4.1. Quick start: Installing Open MPI

Although this section skips many details, it offers examples that will probably work in many environments.

Caution

Note that this section is a “Quick start” — it does not attempt to be comprehensive or describe how to build Open MPI in all supported environments. The examples below may therefore not work exactly as shown in your environment.

Please consult the other sections in this chapter for more details, if necessary.

Important

If you have checked out a developer’s copy of Open MPI (i.e., you cloned from Git), you really need to read the Developer’s Guide before attempting to build Open MPI. Really.

4.1.1. Binary packages

Although the Open MPI community itself does not distribute binary packages for Open MPI, many downstream packagers do.

For example, many Linux distributions include Open MPI packages — even if they are not installed by default. You should consult the documentation and/or package list for your Linux distribution to see if you can use its built-in package system to install Open MPI.

The MacOS package managers Homebrew and MacPorts both offer binary Open MPI packages:

# For Homebrew
shell$ brew install openmpi

# For MacPorts
shell$ port install openmpi

Important

Binary packages may or may not include support for features that are required on your platform (e.g., a specific networking stack). Or the binary packages available to you may be older / out of date. As such, it may be better to build and install Open MPI from a source tarball available from the main Open MPI web site.

4.1.2. Building from source

Download the Open MPI source code from the main Open MPI web site.

Caution

Do not download an Open MPI source code tarball from GitHub.com. The tarballs automatically generated by GitHub.com are incomplete and will not build properly. They are not official Open MPI releases.

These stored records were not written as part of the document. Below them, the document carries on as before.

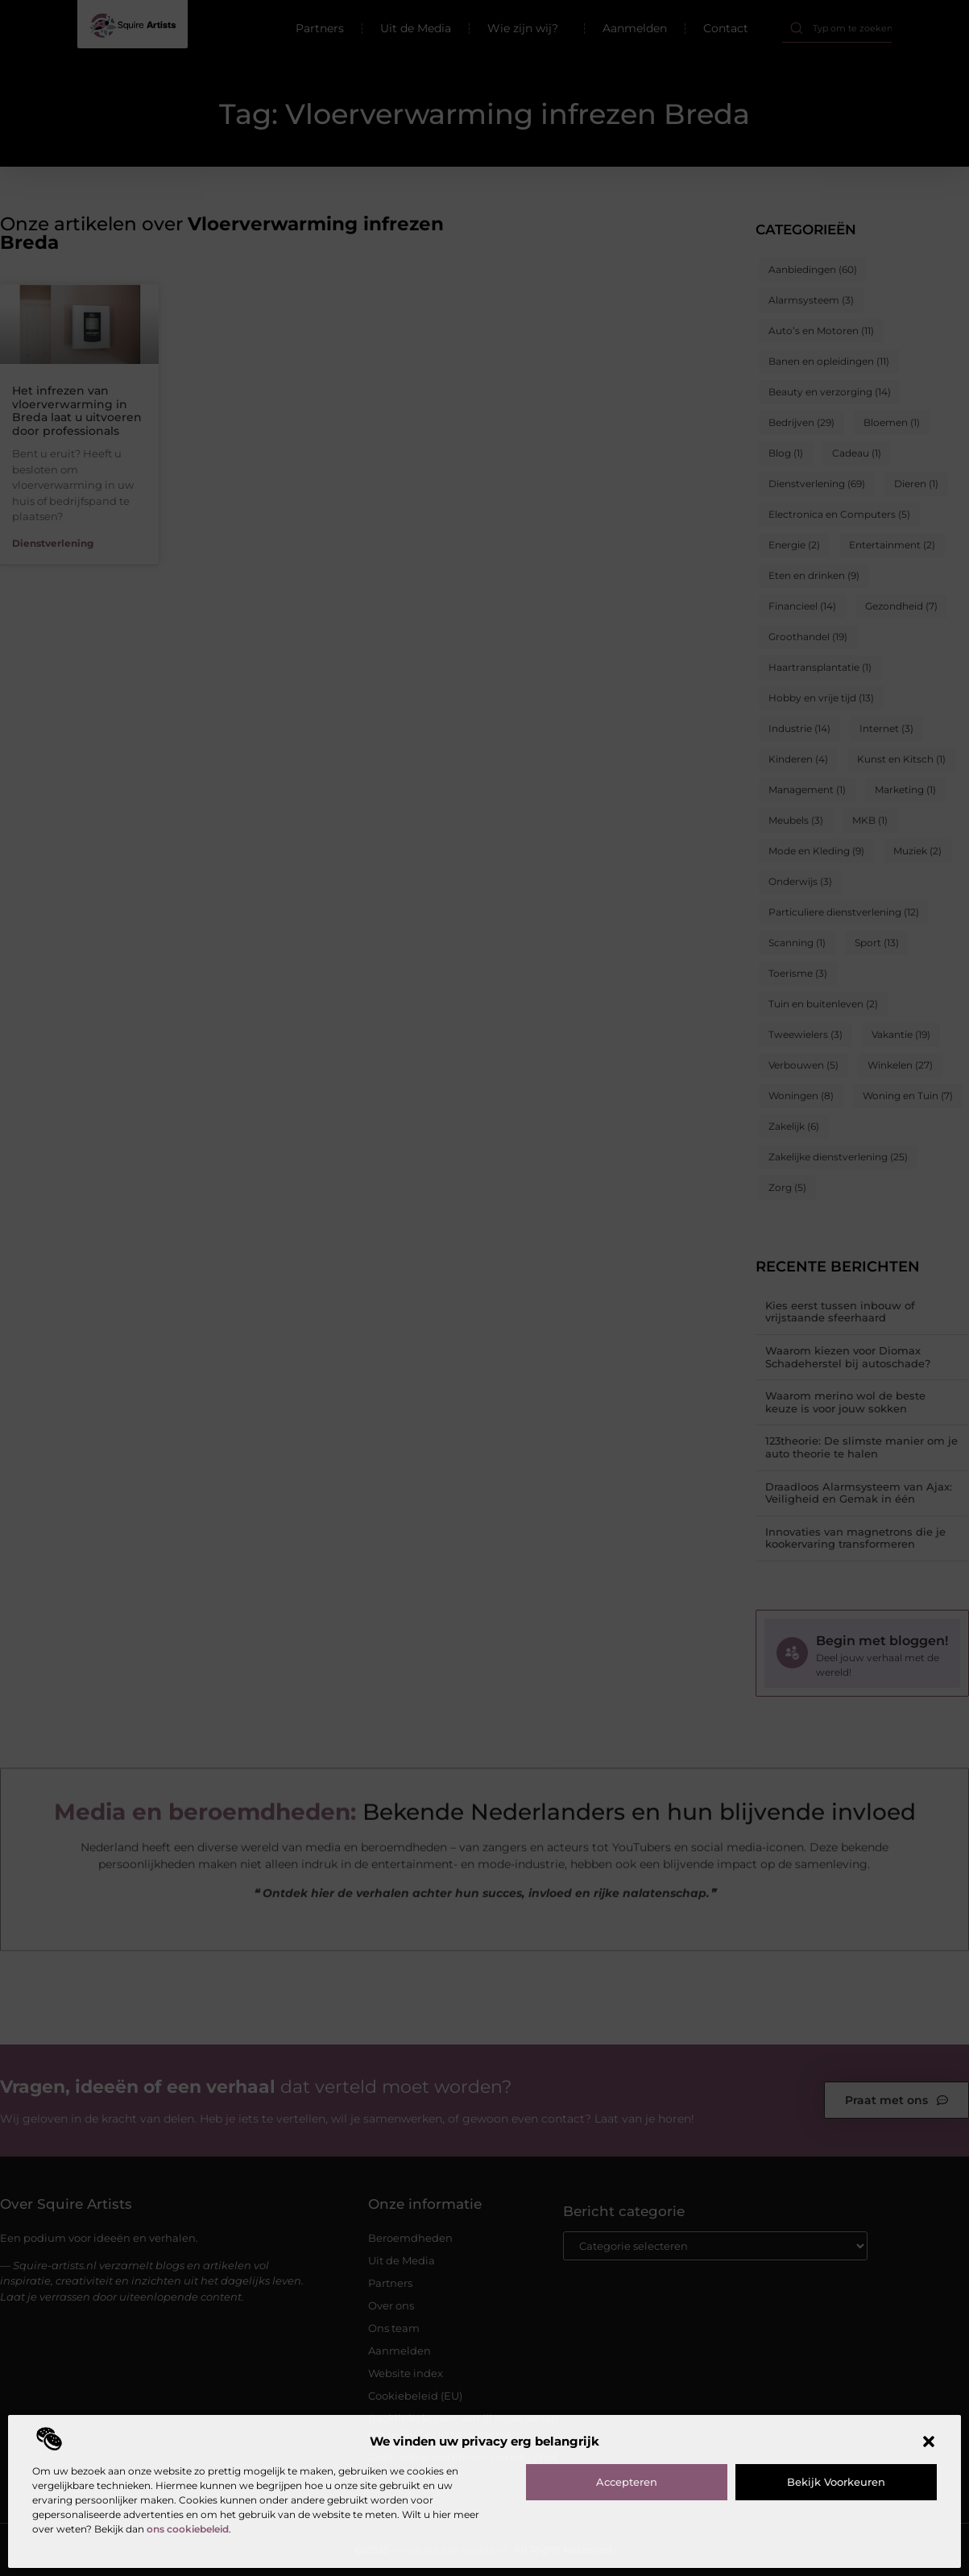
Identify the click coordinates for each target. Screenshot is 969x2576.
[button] (929, 2441)
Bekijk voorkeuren (836, 2481)
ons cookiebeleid (188, 2529)
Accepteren (626, 2481)
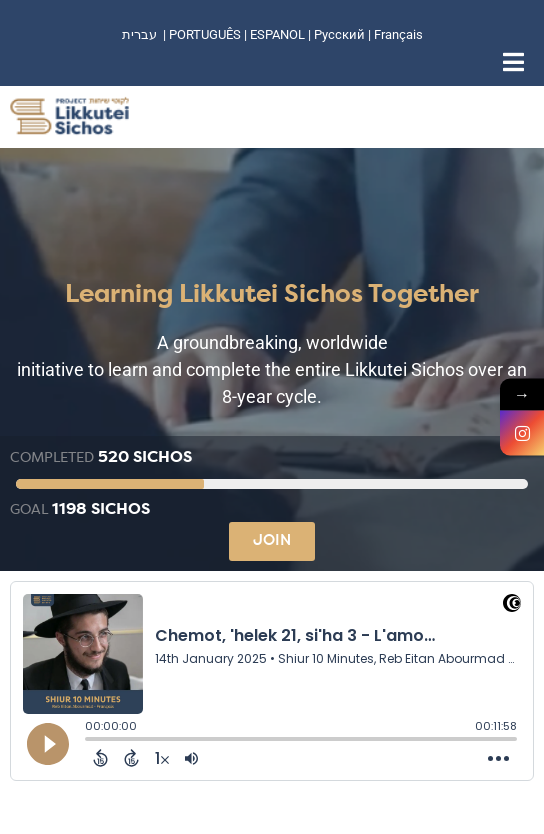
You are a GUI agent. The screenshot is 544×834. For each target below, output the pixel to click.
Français (398, 34)
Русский (341, 34)
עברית (139, 34)
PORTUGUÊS (205, 34)
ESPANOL (277, 34)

Open MPI uses a traditional configure script paired with make to build. Typical installs can be of the pattern:

shell$ tar xf openmpi-<version>.tar.bz2
shell$ cd openmpi-<version>
shell$ ./configure --prefix=<path> [...options...] 2>&1 | tee config.out
<... lots of output ...>

# Use an integer value of N for parallel builds
shell$ make [-j N] all 2>&1 | tee make.out

# ...lots of output...

# Depending on the <prefix> chosen above, you may need root access
# for the following:
shell$ make install 2>&1 | tee install.out

# ...lots of output...

Note that VPATH builds are fully supported. For example:

shell$ tar xf openmpi-<version>.tar.bz2
shell$ cd openmpi-<version>
shell$ mkdir build
shell$ cd build
shell$ ../configure --prefix=<path> 2>&1 | tee config.out
# ...etc.

The above patterns can be used in many environments.

Note that there are many, many configuration options available in the ./configure step. Some of them may be needed for your particular HPC network interconnect type and/or computing environment; see the rest of this chapter for descriptions of the available options.